The purpose of the lactate threshold test is to determine the point at which an athlete shifts from mostly aerobic energy production to mostly anaerobic energy production. For cycling events such as a time trial or shorter distance triathlon (under one hour), knowing your lactate threshold as measured in average watts is particularly important. Ideally, the athlete wants to build to the point of lactate threshold and hold it right there throughout the race - going a little above on the hills, recovering on the down hills and nailing it on the flats. Lactate threshold, also referred to as 60-minute Critical Power or CP-60 (per Friel) or functional threshold power (per Colgan), refers to the athlete's ability to sustain a pace for a one-hour period.
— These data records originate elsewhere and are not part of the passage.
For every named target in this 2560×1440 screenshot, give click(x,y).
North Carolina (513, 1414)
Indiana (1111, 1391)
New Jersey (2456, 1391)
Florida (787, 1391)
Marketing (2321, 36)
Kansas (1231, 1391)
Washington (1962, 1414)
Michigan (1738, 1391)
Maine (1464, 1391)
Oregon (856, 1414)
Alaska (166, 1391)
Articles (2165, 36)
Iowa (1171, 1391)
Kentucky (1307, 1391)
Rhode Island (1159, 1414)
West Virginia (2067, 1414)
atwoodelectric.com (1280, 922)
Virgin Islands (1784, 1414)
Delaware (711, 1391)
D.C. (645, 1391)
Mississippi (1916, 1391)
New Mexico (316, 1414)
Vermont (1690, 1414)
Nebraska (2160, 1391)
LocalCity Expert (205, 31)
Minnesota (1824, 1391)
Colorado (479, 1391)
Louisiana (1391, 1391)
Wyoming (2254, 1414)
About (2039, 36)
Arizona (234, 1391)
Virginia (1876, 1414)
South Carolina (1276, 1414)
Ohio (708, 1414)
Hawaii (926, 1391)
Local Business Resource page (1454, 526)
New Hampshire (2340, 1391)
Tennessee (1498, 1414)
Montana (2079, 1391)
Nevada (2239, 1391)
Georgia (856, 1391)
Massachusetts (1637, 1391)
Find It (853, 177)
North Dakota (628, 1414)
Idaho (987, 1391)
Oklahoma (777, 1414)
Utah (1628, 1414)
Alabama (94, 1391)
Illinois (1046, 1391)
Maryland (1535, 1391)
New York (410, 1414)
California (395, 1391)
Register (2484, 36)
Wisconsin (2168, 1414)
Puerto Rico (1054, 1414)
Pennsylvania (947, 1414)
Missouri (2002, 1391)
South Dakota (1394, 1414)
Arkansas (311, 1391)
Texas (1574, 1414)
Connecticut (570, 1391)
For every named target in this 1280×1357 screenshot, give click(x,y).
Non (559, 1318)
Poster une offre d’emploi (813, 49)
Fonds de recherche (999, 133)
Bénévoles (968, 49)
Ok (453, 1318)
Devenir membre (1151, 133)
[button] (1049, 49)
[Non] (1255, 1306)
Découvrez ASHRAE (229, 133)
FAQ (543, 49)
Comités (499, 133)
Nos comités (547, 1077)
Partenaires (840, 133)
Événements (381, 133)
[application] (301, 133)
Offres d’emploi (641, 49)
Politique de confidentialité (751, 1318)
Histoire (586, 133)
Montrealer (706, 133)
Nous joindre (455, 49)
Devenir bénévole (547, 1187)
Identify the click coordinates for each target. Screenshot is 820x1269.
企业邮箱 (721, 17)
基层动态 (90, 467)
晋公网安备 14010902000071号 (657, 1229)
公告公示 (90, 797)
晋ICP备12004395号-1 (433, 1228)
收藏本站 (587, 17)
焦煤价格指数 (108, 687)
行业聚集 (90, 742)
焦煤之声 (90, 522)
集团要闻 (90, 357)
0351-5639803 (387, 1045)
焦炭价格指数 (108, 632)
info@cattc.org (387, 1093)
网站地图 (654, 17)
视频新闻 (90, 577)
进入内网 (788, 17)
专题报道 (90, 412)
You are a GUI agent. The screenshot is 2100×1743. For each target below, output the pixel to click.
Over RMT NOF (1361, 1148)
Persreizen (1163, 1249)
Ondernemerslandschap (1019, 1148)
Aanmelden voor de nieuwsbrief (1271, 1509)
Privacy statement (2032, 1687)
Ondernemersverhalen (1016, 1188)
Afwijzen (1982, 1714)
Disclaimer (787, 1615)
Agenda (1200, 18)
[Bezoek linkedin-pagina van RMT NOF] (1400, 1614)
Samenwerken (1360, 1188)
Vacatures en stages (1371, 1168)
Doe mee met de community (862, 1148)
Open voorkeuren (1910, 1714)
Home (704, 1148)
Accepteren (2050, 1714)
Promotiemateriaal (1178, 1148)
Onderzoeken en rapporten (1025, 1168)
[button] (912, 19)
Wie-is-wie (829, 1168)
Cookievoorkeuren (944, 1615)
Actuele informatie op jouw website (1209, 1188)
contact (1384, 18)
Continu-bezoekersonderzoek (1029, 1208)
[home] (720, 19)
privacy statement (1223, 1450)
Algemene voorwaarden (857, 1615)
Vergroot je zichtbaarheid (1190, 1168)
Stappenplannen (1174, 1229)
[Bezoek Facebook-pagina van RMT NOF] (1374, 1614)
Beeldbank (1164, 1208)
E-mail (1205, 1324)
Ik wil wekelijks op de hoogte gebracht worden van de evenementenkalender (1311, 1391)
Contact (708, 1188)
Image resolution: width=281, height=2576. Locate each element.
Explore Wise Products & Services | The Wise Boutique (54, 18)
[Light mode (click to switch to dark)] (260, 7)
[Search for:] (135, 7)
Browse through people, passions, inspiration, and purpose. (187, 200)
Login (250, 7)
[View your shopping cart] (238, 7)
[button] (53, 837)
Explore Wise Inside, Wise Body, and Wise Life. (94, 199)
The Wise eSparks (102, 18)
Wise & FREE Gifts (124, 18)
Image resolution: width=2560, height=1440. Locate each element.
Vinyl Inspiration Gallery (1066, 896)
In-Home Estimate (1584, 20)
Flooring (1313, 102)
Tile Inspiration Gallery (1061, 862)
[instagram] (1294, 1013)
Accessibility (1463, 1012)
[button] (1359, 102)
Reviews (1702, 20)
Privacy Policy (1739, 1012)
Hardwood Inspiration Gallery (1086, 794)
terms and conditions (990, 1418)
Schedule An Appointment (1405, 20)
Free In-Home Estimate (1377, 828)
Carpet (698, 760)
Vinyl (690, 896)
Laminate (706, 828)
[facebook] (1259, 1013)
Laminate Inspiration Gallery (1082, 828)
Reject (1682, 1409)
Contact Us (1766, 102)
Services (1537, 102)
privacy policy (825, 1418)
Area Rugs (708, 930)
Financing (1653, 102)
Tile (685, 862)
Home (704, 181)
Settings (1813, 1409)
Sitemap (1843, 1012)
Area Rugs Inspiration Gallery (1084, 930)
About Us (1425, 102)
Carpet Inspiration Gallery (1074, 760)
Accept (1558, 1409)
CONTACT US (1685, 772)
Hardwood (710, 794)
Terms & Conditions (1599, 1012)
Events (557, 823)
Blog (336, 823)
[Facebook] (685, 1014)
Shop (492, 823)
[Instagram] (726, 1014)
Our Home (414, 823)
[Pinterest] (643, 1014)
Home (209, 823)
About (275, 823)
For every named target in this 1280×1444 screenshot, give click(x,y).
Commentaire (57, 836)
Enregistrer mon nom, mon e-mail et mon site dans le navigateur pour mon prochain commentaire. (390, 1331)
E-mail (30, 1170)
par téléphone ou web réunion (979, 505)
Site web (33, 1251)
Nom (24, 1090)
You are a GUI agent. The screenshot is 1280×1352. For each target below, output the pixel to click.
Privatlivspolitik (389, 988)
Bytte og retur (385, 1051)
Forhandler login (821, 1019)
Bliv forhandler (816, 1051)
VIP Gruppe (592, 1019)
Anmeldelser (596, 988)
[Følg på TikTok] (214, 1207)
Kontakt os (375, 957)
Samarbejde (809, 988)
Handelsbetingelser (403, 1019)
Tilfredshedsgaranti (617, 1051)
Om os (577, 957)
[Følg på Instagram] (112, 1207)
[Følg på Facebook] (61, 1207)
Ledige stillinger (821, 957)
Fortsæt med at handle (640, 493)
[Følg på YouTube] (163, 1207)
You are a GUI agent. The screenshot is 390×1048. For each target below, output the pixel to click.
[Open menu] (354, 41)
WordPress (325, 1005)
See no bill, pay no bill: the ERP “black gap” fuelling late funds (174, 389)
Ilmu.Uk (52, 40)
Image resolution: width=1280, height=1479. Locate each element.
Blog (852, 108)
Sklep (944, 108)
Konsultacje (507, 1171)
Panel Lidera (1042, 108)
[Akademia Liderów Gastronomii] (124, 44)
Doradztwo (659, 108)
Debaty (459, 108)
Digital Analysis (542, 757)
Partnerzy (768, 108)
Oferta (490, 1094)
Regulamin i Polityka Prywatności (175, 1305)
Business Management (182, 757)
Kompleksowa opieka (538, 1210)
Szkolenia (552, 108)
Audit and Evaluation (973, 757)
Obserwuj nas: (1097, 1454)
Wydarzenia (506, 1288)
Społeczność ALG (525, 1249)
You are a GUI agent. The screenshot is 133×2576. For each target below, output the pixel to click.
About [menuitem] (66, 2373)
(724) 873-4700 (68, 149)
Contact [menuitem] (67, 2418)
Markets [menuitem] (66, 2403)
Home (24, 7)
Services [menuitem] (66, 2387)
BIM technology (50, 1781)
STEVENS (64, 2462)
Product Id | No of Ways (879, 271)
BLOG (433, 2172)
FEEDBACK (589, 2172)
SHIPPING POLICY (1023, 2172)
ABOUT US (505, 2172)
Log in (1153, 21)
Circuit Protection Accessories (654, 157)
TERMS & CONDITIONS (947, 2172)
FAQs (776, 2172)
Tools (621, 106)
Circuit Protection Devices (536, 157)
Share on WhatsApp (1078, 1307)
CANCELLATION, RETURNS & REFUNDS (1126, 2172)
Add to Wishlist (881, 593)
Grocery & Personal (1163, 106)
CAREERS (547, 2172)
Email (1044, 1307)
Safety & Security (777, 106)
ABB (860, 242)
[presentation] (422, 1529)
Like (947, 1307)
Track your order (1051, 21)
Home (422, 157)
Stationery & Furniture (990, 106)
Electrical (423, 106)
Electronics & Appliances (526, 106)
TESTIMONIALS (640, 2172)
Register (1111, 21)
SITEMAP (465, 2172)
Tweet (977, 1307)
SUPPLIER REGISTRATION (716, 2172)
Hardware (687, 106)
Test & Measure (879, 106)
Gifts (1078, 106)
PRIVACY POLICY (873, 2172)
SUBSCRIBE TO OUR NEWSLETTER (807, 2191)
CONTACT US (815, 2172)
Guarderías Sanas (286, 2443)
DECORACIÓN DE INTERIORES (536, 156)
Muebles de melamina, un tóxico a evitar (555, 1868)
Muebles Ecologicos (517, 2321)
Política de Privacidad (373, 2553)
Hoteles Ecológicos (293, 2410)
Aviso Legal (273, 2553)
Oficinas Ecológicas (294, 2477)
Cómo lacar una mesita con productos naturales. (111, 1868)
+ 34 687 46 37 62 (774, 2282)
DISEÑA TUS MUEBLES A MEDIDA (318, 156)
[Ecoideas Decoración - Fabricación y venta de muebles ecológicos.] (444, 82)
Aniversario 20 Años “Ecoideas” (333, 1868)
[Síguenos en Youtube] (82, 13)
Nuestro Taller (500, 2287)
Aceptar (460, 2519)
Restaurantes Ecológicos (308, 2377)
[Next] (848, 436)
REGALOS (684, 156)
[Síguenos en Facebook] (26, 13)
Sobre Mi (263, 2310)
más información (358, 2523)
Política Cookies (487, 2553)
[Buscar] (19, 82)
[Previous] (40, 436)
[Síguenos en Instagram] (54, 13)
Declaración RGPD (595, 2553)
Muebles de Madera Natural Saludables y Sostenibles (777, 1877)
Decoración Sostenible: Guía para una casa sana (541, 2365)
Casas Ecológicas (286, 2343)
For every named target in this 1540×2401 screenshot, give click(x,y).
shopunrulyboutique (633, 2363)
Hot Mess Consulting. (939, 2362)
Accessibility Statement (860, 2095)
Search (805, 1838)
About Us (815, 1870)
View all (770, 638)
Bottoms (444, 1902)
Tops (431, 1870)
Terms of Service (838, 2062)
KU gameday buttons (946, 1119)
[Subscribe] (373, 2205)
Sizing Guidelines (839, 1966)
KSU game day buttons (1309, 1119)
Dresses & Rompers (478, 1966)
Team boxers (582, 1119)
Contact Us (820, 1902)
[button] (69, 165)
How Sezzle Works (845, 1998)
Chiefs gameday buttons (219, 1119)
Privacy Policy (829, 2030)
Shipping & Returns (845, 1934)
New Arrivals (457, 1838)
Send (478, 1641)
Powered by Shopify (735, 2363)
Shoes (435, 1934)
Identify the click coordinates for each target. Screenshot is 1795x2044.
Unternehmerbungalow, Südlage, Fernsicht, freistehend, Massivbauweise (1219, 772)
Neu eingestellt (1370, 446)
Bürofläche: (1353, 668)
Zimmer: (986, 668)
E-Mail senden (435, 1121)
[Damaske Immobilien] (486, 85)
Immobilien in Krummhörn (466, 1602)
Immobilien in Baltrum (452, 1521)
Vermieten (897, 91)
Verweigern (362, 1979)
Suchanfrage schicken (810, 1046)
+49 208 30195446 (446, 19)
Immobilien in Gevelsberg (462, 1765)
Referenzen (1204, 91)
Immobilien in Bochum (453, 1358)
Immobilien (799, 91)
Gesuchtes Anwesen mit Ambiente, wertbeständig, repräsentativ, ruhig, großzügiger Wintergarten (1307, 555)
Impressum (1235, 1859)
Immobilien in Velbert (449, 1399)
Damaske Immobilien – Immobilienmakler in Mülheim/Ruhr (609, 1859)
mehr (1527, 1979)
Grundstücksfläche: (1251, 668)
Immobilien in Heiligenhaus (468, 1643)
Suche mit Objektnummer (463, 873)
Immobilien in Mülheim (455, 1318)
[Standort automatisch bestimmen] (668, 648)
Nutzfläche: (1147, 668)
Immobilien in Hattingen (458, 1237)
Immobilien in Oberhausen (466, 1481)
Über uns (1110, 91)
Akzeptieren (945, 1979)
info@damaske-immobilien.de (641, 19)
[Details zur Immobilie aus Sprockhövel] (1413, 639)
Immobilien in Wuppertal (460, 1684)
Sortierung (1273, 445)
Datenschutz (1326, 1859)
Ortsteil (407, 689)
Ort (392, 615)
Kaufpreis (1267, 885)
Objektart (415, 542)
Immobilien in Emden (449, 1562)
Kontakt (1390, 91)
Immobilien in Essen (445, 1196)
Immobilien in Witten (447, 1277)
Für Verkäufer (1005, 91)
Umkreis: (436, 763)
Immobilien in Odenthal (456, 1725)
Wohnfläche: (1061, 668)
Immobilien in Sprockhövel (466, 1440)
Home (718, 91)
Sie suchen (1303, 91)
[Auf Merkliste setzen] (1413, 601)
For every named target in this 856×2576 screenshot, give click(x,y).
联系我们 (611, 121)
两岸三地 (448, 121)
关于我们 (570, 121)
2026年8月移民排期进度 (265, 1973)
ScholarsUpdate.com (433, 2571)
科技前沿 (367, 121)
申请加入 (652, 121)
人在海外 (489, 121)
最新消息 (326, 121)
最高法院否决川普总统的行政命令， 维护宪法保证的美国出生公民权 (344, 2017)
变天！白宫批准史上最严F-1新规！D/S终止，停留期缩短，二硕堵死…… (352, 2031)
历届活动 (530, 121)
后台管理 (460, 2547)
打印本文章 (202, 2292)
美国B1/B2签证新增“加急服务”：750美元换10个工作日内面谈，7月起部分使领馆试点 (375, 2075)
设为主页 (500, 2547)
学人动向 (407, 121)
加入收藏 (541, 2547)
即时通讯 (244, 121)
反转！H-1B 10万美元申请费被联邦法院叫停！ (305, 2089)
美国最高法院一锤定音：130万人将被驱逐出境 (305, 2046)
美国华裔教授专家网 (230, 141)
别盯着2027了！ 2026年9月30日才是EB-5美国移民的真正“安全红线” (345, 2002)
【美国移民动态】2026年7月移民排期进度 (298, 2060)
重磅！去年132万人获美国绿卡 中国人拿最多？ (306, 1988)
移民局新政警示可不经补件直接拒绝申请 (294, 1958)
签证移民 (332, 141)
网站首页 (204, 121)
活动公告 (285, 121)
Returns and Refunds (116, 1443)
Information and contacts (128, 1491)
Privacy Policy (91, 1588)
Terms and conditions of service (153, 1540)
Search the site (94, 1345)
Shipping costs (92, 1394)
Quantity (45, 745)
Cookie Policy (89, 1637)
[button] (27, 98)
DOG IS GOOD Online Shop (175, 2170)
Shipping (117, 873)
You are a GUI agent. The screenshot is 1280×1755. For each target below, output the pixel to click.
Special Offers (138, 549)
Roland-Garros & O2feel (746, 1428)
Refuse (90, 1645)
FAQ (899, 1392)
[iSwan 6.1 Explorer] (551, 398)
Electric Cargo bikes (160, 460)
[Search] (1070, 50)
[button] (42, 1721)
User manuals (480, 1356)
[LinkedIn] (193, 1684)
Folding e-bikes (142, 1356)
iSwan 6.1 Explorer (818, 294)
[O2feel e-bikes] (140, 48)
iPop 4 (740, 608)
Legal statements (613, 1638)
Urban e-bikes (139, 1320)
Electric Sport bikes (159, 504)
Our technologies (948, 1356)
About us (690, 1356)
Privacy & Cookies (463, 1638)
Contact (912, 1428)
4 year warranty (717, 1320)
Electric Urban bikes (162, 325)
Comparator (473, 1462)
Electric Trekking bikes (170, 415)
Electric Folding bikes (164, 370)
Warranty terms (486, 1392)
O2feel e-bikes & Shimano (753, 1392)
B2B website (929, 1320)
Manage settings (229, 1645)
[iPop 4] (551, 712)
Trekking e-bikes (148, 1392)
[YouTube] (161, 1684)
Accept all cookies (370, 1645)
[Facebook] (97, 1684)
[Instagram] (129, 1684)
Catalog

Oh, and by the way, it hurts.
While lactate threshold can be estimated using a power meter (more on this in another entry), completing the lactate threshold test in a laboratory setting provides you with the best estimate of your actual threshold.
I completed a lactate threshold test at the OA Performance Center in Saco, ME in March 2009. The test takes about an hour, and I found it was helpful to have a general idea of where your threshold power might be. I estimated mine to be somewhere in the 250-280 watt range.
The lactate threshold test began with an easy warm-up below 200 watts. The performance specialist administering the test took a blood draw every 5 minutes and recorded the results. After a 15-minute warm-up, OA started turning up the watts, requiring me to pedal at 245 watts for 15 minutes at a cadence of 90 rpm. I had little trouble holding 245 watts, and my blood draws every five minutes at 2 mmol/L showed that I was removing lactic acid efficiently. Once I had completed 15-minutes at 245 watts, the performance specialist took it up a notch to 260 watts. My blood values rose rather quickly to 4.3 mmol/L and stabilized, even declining slightly towards the end of that 15-minute block. The lactate threshold test was showing that I was still using large aerobic energy production, but that more anaerobic work was also being done. Then, we went to 275 watts. The test quickly became difficult and my blood values continued to rise, first to 5.5 mmol/L, then to 7.7 mmol/L then to 8.8 mmol/L, and I labored to complete the test. Clearly, I had exceeded my lactate threshold during this block of the test.
After the test was completed, OA Performance Center staff provided me with a complete report of my results with the determination that my lactate threshold was 265 watts. Not bad given that it was mid-March. I still had time and room to improve prior to race season. My only regret is that I did not return later in the season to see by how much I had moved the needle by doing another lactate threshold test.